## [DATASET CONTENT]
++++

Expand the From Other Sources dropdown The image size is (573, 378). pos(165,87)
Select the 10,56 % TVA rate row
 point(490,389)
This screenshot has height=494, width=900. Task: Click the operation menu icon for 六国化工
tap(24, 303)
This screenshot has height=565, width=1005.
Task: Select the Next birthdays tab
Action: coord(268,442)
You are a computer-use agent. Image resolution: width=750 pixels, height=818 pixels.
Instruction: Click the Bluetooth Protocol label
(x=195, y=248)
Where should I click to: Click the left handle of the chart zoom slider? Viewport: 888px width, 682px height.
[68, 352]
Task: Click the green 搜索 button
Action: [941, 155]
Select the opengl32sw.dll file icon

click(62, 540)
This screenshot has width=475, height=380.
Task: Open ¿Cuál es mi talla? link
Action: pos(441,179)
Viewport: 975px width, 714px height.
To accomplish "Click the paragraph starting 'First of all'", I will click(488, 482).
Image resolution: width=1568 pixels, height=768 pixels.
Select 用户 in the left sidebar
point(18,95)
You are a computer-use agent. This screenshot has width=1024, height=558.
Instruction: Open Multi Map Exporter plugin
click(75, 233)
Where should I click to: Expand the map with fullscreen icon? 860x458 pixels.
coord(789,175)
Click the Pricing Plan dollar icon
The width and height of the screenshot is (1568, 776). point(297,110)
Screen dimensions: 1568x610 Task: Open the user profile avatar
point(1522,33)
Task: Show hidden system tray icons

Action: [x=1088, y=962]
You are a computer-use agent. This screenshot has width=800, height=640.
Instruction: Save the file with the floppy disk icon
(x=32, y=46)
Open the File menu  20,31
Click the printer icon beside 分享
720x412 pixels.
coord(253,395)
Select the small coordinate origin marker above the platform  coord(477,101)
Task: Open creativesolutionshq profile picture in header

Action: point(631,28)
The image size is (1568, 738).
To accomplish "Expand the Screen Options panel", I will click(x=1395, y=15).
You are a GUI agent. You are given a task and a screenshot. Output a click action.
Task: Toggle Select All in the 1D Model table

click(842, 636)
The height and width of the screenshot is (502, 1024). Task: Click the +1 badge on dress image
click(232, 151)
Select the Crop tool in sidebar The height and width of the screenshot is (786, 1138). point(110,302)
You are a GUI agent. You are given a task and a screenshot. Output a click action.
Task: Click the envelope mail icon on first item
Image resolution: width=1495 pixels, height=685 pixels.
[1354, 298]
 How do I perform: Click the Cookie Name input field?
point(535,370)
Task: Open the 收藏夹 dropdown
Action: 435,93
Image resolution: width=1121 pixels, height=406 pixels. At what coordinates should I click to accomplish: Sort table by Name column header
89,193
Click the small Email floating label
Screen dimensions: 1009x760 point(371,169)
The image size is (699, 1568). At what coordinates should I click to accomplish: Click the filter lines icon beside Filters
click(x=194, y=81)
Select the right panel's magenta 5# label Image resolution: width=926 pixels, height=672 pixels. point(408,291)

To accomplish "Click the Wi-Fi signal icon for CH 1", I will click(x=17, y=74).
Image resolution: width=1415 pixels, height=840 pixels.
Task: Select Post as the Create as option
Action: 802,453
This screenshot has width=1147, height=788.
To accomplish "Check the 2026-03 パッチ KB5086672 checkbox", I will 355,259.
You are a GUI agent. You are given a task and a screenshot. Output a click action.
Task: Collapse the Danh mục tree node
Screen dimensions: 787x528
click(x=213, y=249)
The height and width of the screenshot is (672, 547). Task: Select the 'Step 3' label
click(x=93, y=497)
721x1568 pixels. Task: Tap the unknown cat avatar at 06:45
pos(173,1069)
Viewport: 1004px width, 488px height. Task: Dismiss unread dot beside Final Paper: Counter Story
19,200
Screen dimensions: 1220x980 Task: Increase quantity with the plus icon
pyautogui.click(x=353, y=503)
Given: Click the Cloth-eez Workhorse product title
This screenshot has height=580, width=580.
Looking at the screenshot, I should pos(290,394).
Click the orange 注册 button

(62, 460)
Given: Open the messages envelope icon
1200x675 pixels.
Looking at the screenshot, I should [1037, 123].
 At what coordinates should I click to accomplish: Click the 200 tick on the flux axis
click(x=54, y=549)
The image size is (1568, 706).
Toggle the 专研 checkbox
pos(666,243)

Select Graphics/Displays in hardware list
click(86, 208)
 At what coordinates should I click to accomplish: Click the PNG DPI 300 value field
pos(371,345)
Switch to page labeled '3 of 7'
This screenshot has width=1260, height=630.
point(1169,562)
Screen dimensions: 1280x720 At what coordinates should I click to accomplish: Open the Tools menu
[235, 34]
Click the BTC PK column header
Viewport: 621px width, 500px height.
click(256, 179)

++++

In this exercise, the data above is to be printed exactly.

Expand the From Other Sources dropdown The image size is (573, 378). pos(165,87)
Select the 10,56 % TVA rate row
 point(490,389)
This screenshot has height=494, width=900. Task: Click the operation menu icon for 六国化工
tap(24, 303)
This screenshot has height=565, width=1005.
Task: Select the Next birthdays tab
Action: coord(268,442)
You are a computer-use agent. Image resolution: width=750 pixels, height=818 pixels.
Instruction: Click the Bluetooth Protocol label
(x=195, y=248)
Where should I click to: Click the left handle of the chart zoom slider? Viewport: 888px width, 682px height.
[68, 352]
Task: Click the green 搜索 button
Action: [941, 155]
Select the opengl32sw.dll file icon

click(62, 540)
This screenshot has width=475, height=380.
Task: Open ¿Cuál es mi talla? link
Action: pos(441,179)
Viewport: 975px width, 714px height.
To accomplish "Click the paragraph starting 'First of all'", I will click(488, 482).
Image resolution: width=1568 pixels, height=768 pixels.
Select 用户 in the left sidebar
point(18,95)
You are a computer-use agent. This screenshot has width=1024, height=558.
Instruction: Open Multi Map Exporter plugin
click(75, 233)
Where should I click to: Expand the map with fullscreen icon? 860x458 pixels.
coord(789,175)
Click the Pricing Plan dollar icon
The width and height of the screenshot is (1568, 776). point(297,110)
Screen dimensions: 1568x610 Task: Open the user profile avatar
point(1522,33)
Task: Show hidden system tray icons

Action: [x=1088, y=962]
You are a computer-use agent. This screenshot has width=800, height=640.
Instruction: Save the file with the floppy disk icon
(x=32, y=46)
Open the File menu  20,31
Click the printer icon beside 分享
720x412 pixels.
coord(253,395)
Select the small coordinate origin marker above the platform  coord(477,101)
Task: Open creativesolutionshq profile picture in header

Action: point(631,28)
The image size is (1568, 738).
To accomplish "Expand the Screen Options panel", I will click(x=1395, y=15).
You are a GUI agent. You are given a task and a screenshot. Output a click action.
Task: Toggle Select All in the 1D Model table

click(842, 636)
The height and width of the screenshot is (502, 1024). Task: Click the +1 badge on dress image
click(232, 151)
Select the Crop tool in sidebar The height and width of the screenshot is (786, 1138). point(110,302)
You are a GUI agent. You are given a task and a screenshot. Output a click action.
Task: Click the envelope mail icon on first item
Image resolution: width=1495 pixels, height=685 pixels.
[1354, 298]
 How do I perform: Click the Cookie Name input field?
point(535,370)
Task: Open the 收藏夹 dropdown
Action: 435,93
Image resolution: width=1121 pixels, height=406 pixels. At what coordinates should I click to accomplish: Sort table by Name column header
89,193
Click the small Email floating label
Screen dimensions: 1009x760 point(371,169)
The image size is (699, 1568). At what coordinates should I click to accomplish: Click the filter lines icon beside Filters
click(x=194, y=81)
Select the right panel's magenta 5# label Image resolution: width=926 pixels, height=672 pixels. point(408,291)

To accomplish "Click the Wi-Fi signal icon for CH 1", I will click(x=17, y=74).
Image resolution: width=1415 pixels, height=840 pixels.
Task: Select Post as the Create as option
Action: 802,453
This screenshot has width=1147, height=788.
To accomplish "Check the 2026-03 パッチ KB5086672 checkbox", I will 355,259.
You are a GUI agent. You are given a task and a screenshot. Output a click action.
Task: Collapse the Danh mục tree node
Screen dimensions: 787x528
click(x=213, y=249)
The height and width of the screenshot is (672, 547). Task: Select the 'Step 3' label
click(x=93, y=497)
721x1568 pixels. Task: Tap the unknown cat avatar at 06:45
pos(173,1069)
Viewport: 1004px width, 488px height. Task: Dismiss unread dot beside Final Paper: Counter Story
19,200
Screen dimensions: 1220x980 Task: Increase quantity with the plus icon
pyautogui.click(x=353, y=503)
Given: Click the Cloth-eez Workhorse product title
This screenshot has height=580, width=580.
Looking at the screenshot, I should pos(290,394).
Click the orange 注册 button

(62, 460)
Given: Open the messages envelope icon
1200x675 pixels.
Looking at the screenshot, I should [1037, 123].
 At what coordinates should I click to accomplish: Click the 200 tick on the flux axis
click(x=54, y=549)
The image size is (1568, 706).
Toggle the 专研 checkbox
pos(666,243)

Select Graphics/Displays in hardware list
click(86, 208)
 At what coordinates should I click to accomplish: Click the PNG DPI 300 value field
pos(371,345)
Switch to page labeled '3 of 7'
This screenshot has width=1260, height=630.
point(1169,562)
Screen dimensions: 1280x720 At what coordinates should I click to accomplish: Open the Tools menu
[235, 34]
Click the BTC PK column header
Viewport: 621px width, 500px height.
click(256, 179)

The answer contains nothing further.